### Task details:
Revise everything from the start of the data down to the line containing "[1021, 255]", substituting "magnifying glass" for "magnifier" and changing nothing else. Omit the pictures from your reply.

### Excerpted records:
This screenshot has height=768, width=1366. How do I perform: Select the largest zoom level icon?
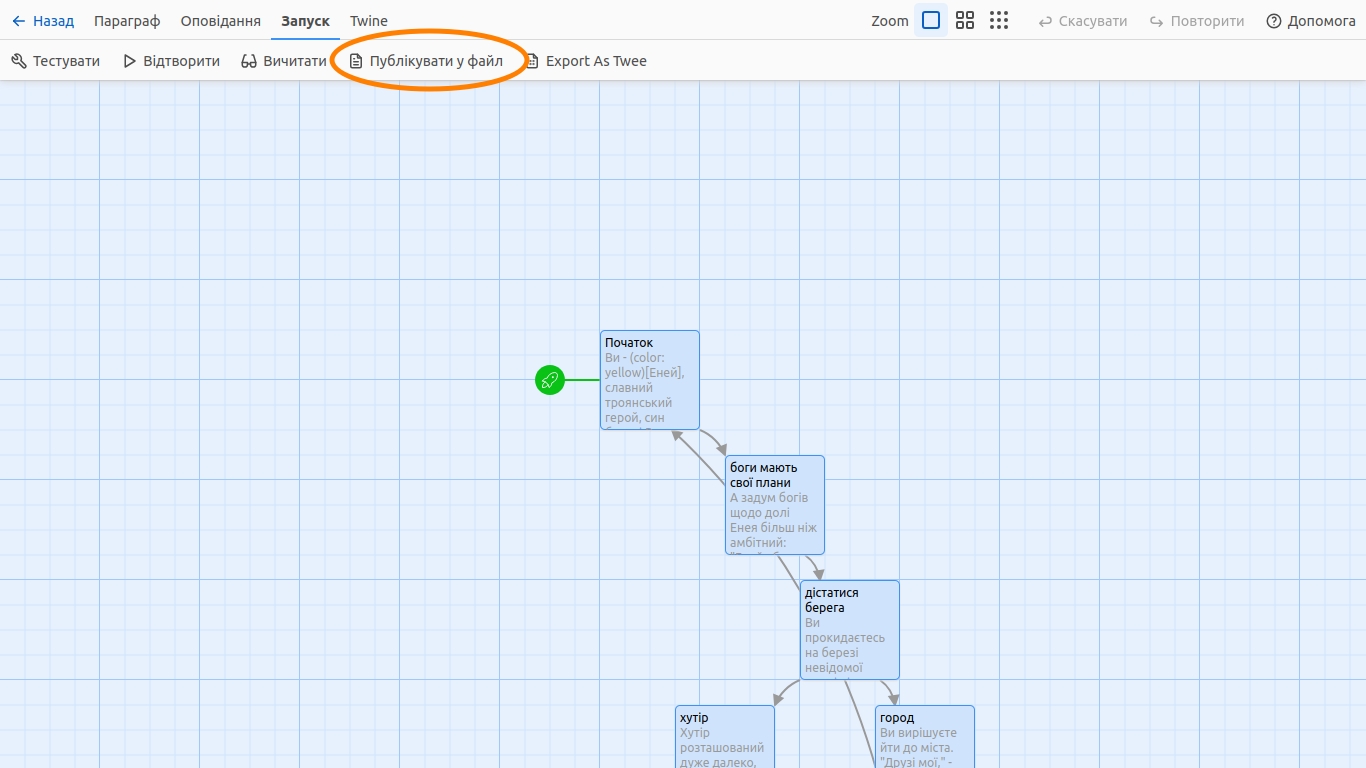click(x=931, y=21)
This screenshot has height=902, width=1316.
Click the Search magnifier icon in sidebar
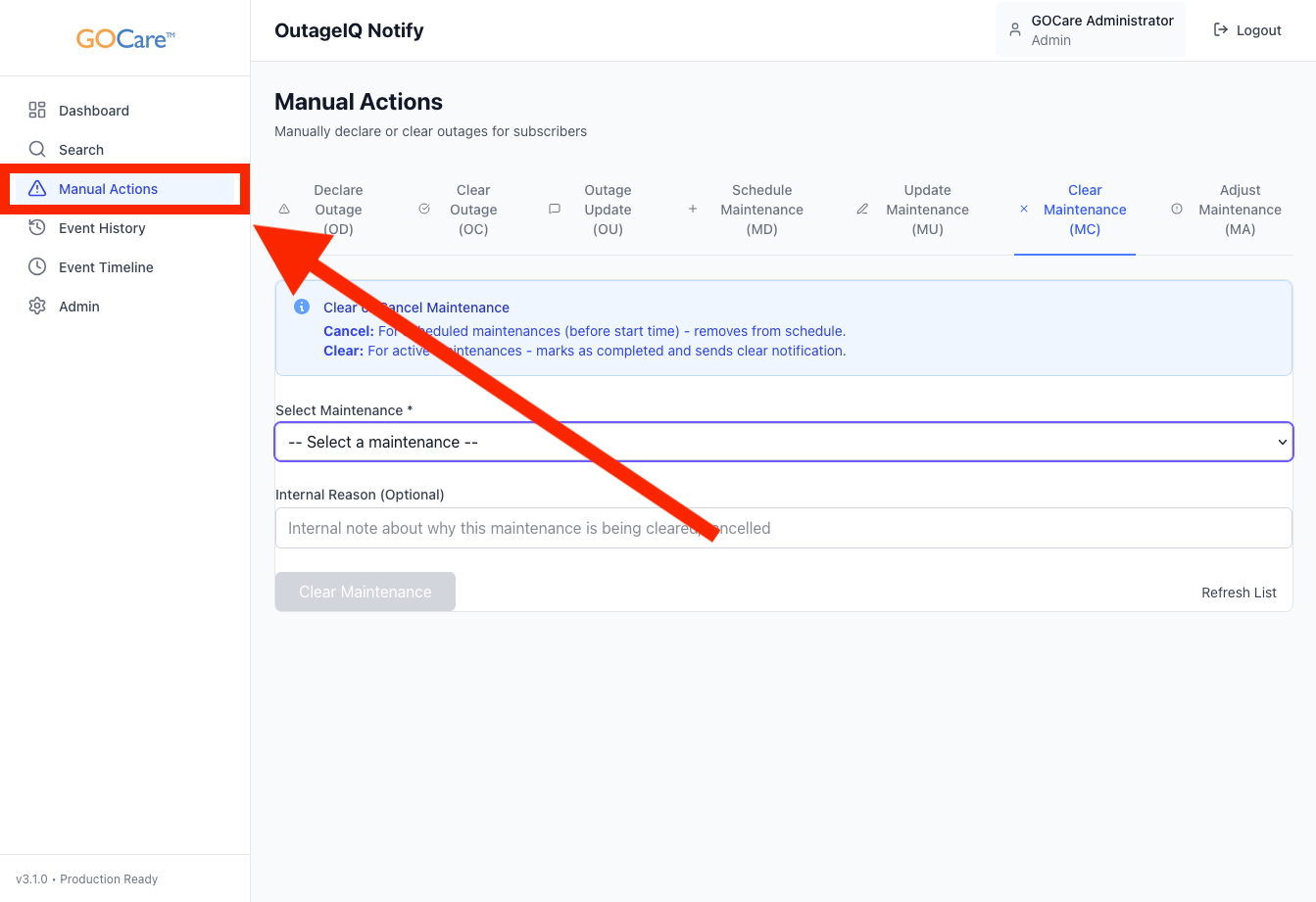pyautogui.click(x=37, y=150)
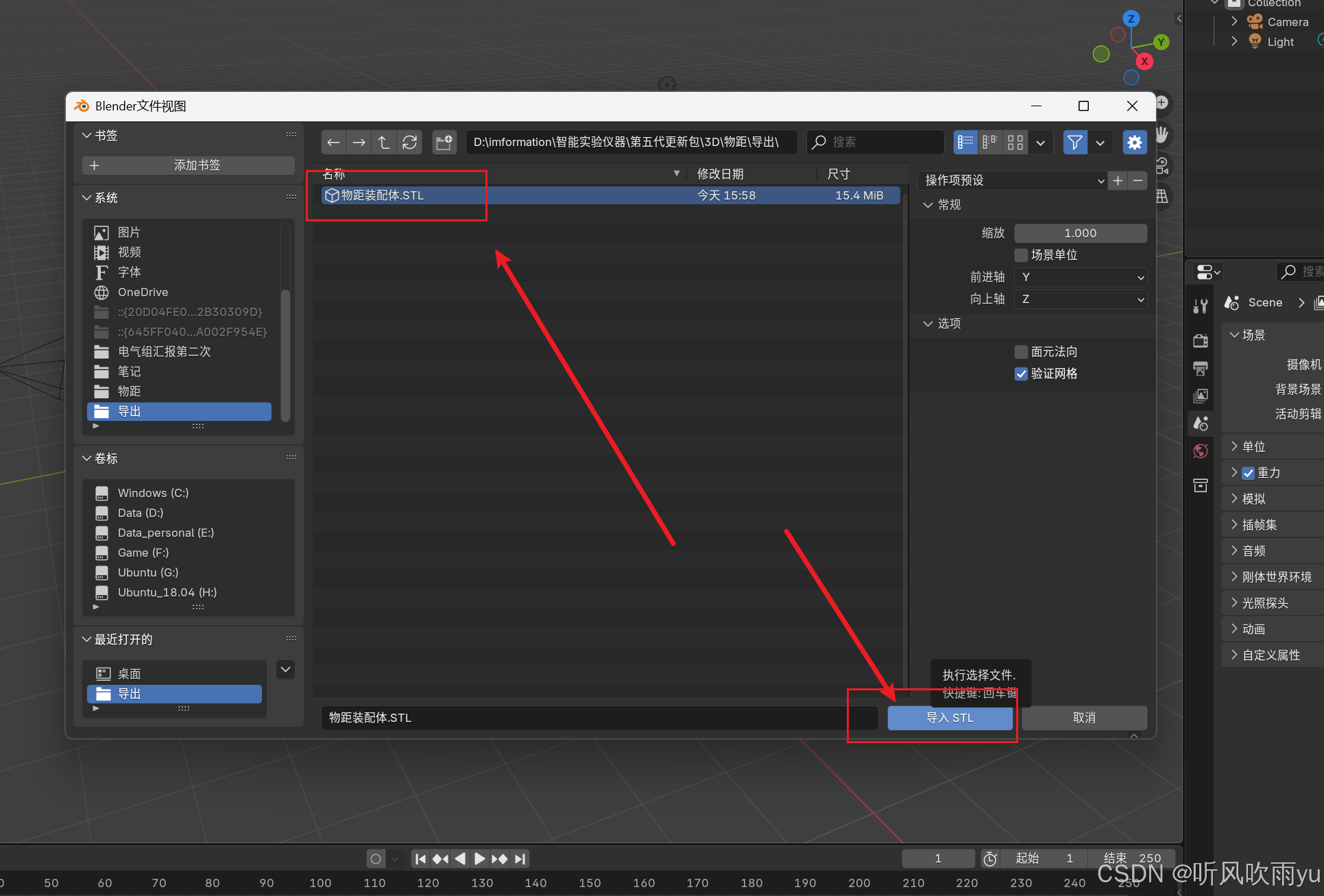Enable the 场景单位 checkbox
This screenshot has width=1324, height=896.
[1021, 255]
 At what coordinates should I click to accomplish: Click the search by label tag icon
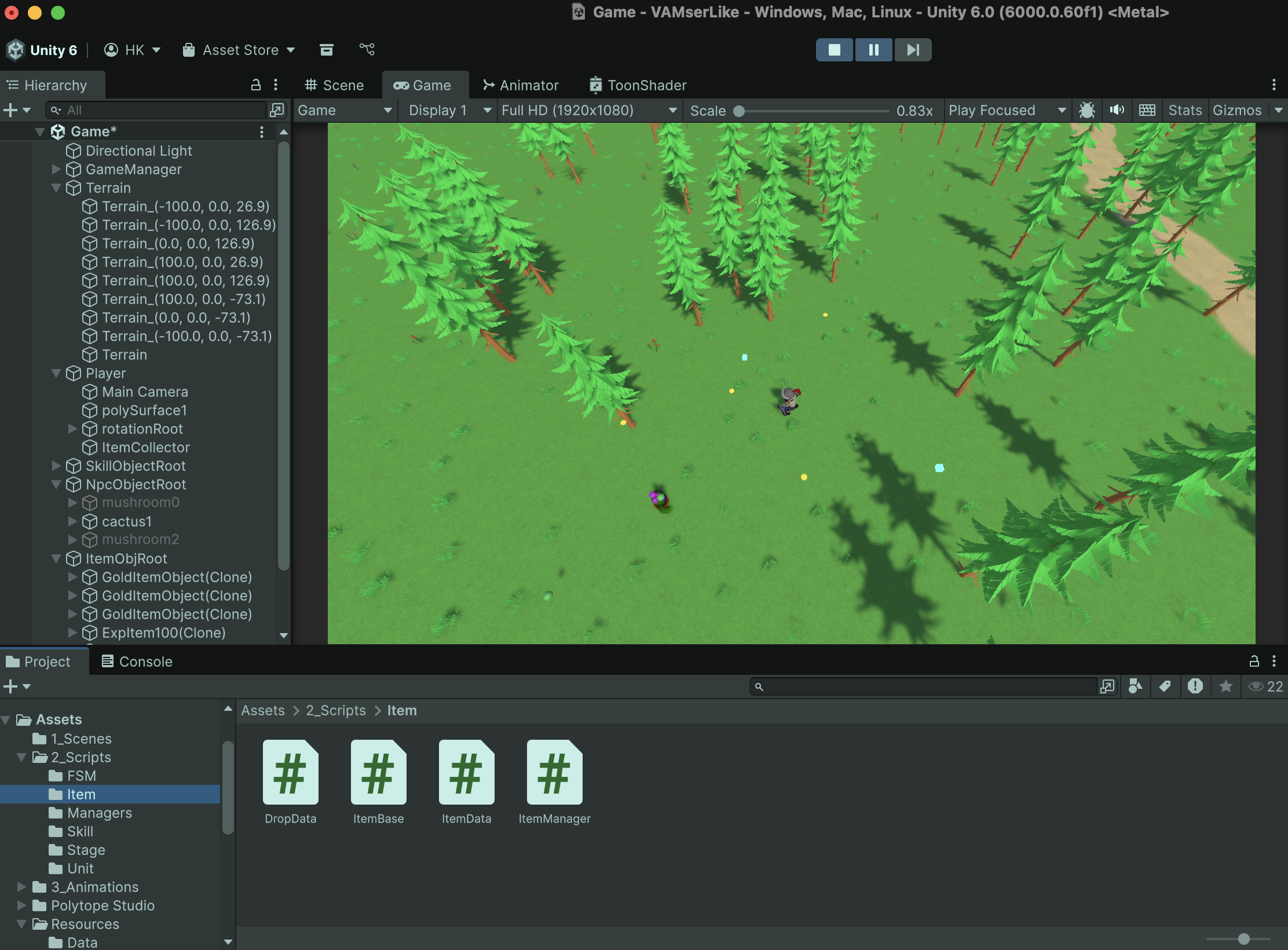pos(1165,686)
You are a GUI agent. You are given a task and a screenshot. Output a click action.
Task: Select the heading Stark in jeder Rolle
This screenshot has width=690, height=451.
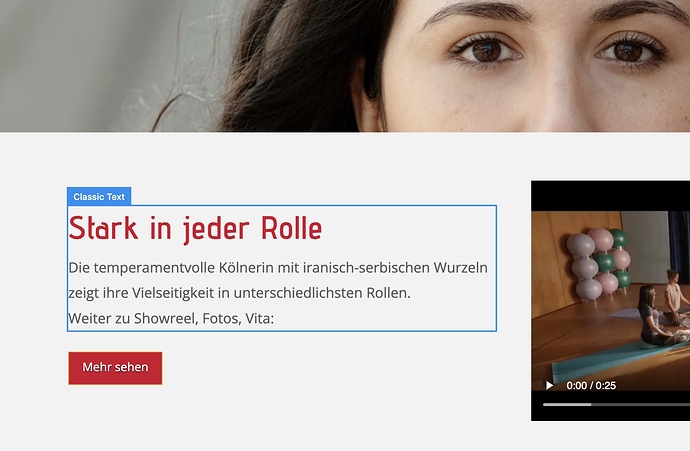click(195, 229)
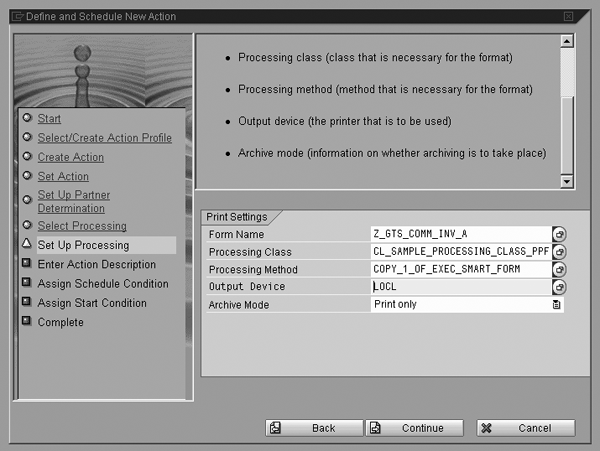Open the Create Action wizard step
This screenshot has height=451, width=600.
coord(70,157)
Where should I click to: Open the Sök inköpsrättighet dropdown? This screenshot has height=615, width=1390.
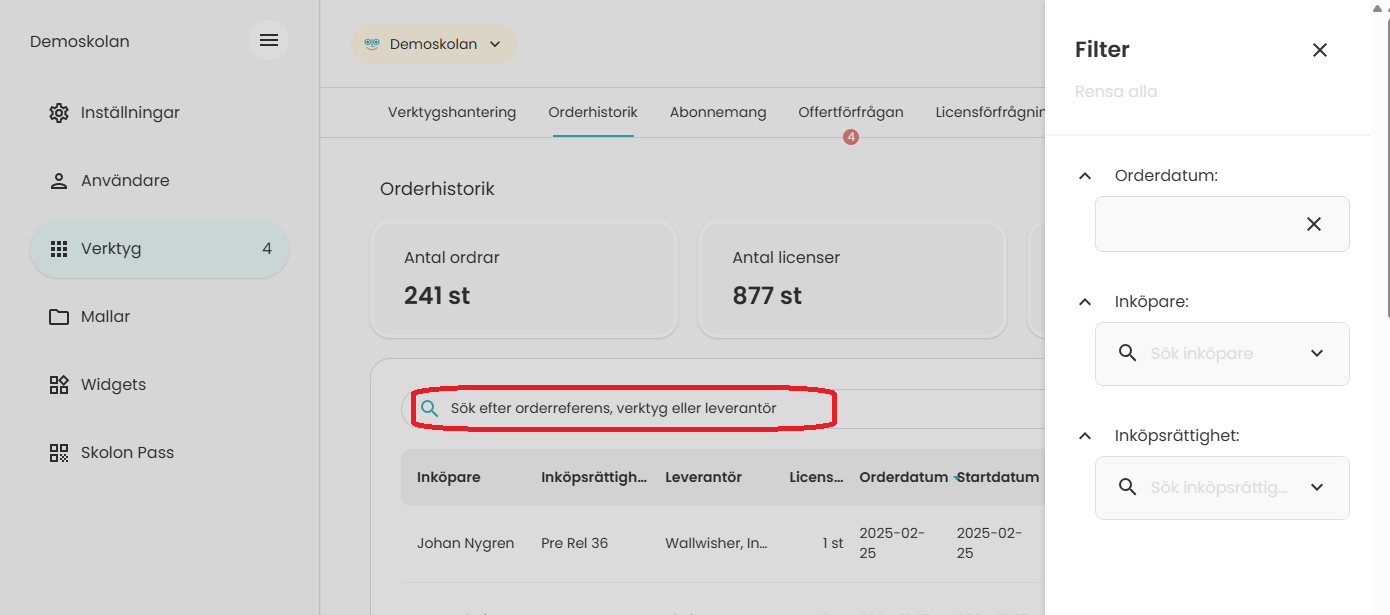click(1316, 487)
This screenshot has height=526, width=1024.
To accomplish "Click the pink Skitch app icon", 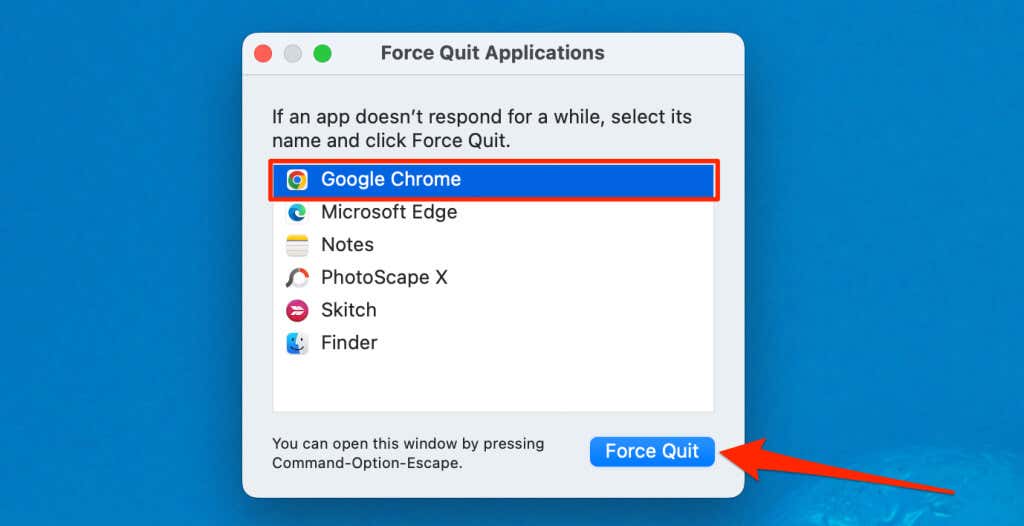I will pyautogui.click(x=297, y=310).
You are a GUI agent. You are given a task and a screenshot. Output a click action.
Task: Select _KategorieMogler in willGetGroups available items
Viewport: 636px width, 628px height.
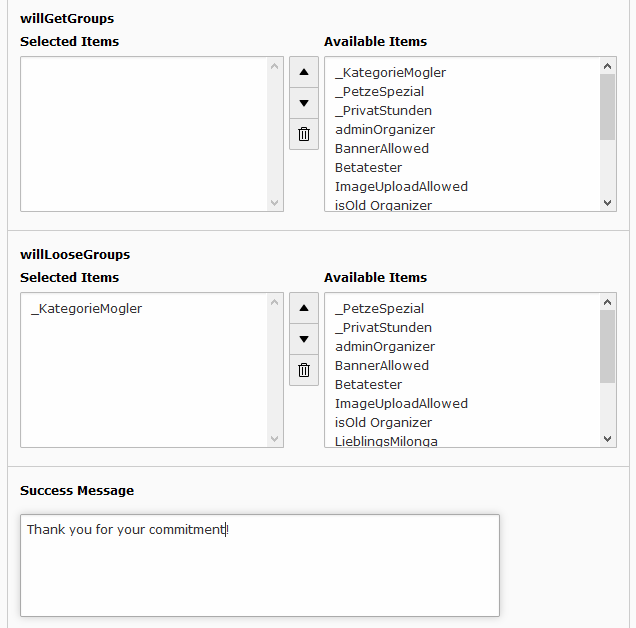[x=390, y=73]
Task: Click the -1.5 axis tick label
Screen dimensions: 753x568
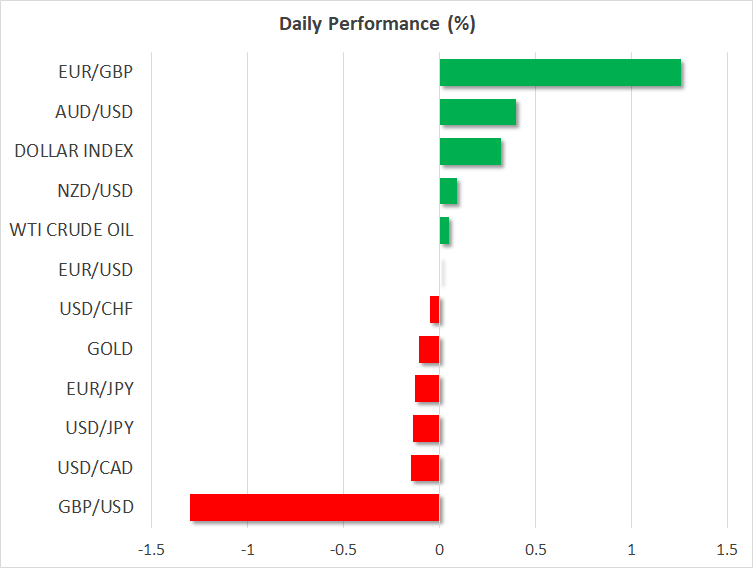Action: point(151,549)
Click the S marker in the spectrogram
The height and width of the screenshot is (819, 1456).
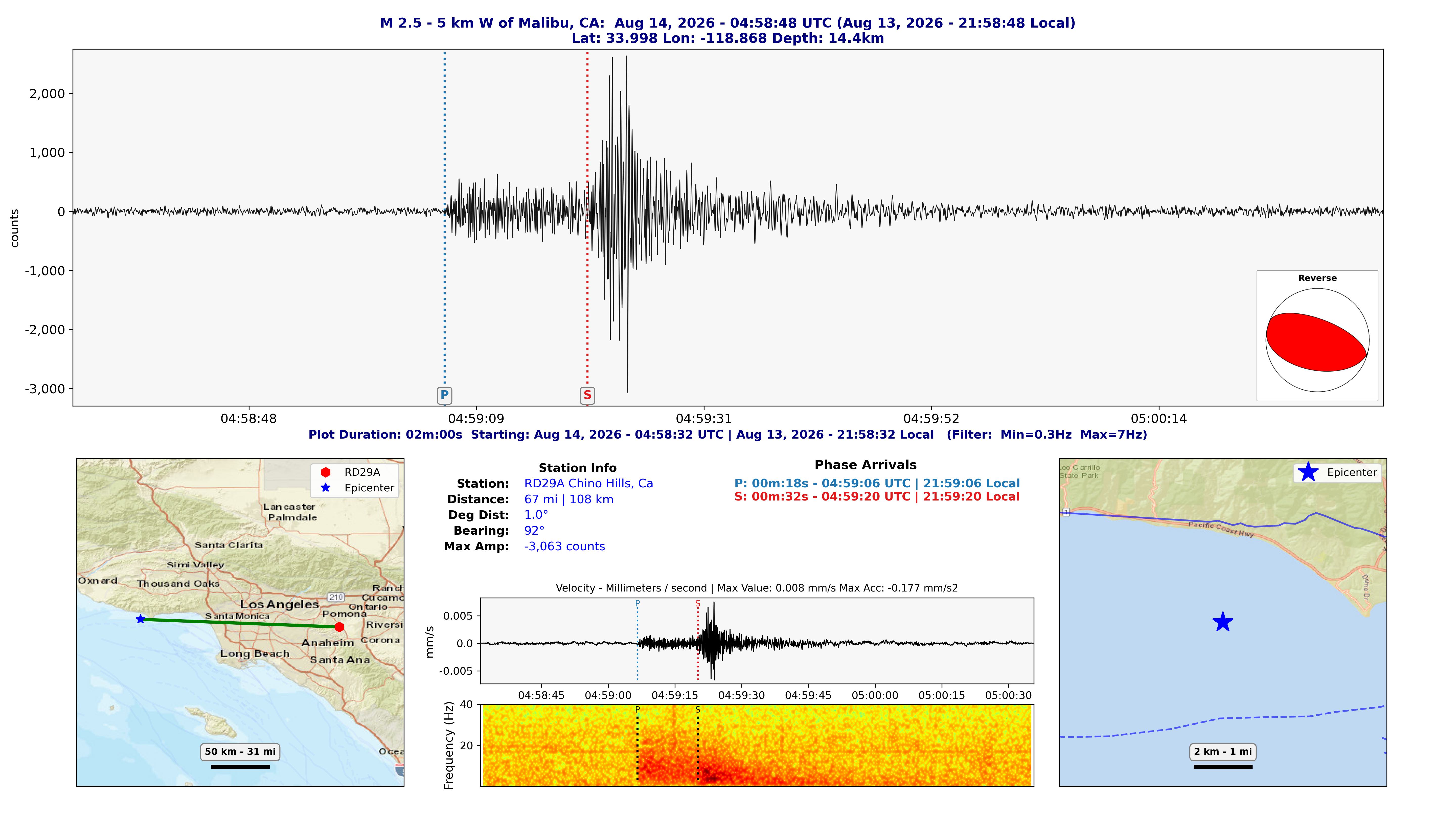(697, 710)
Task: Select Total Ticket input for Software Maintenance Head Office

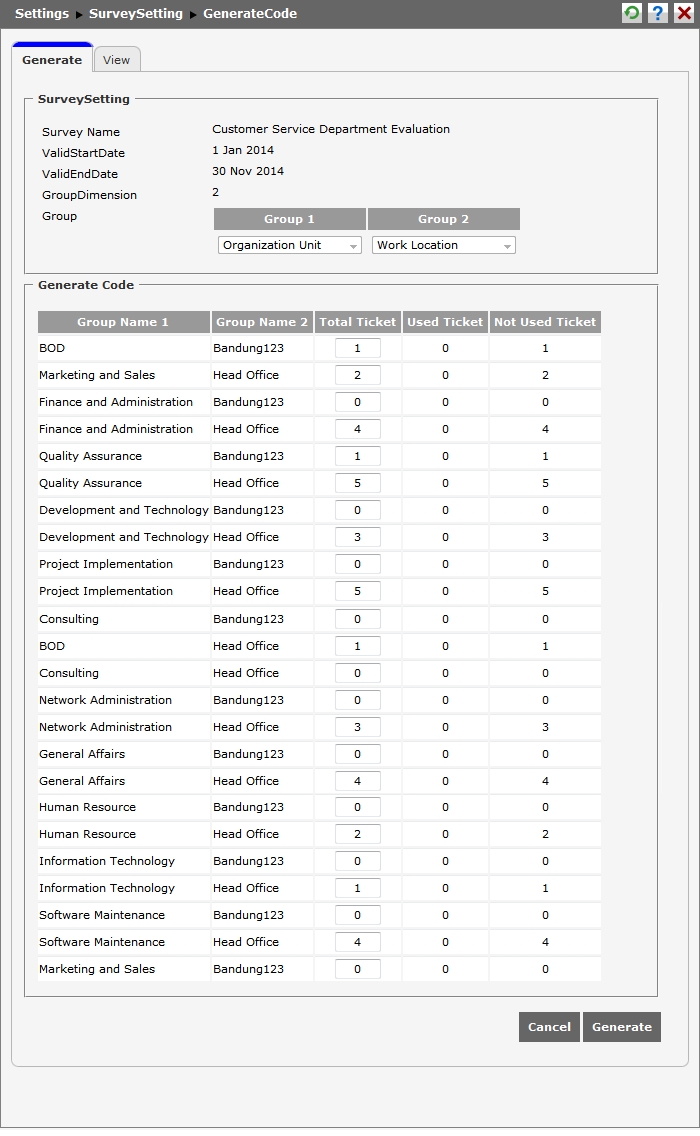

### The answer:
This screenshot has height=768, width=1366. How do I perform: Select the largest zoom level icon?
click(x=931, y=21)
This screenshot has height=902, width=1316.
Click the Search magnifying glass icon in sidebar
pyautogui.click(x=37, y=150)
Enable the 场景单位 checkbox
This screenshot has width=1324, height=896.
[1021, 255]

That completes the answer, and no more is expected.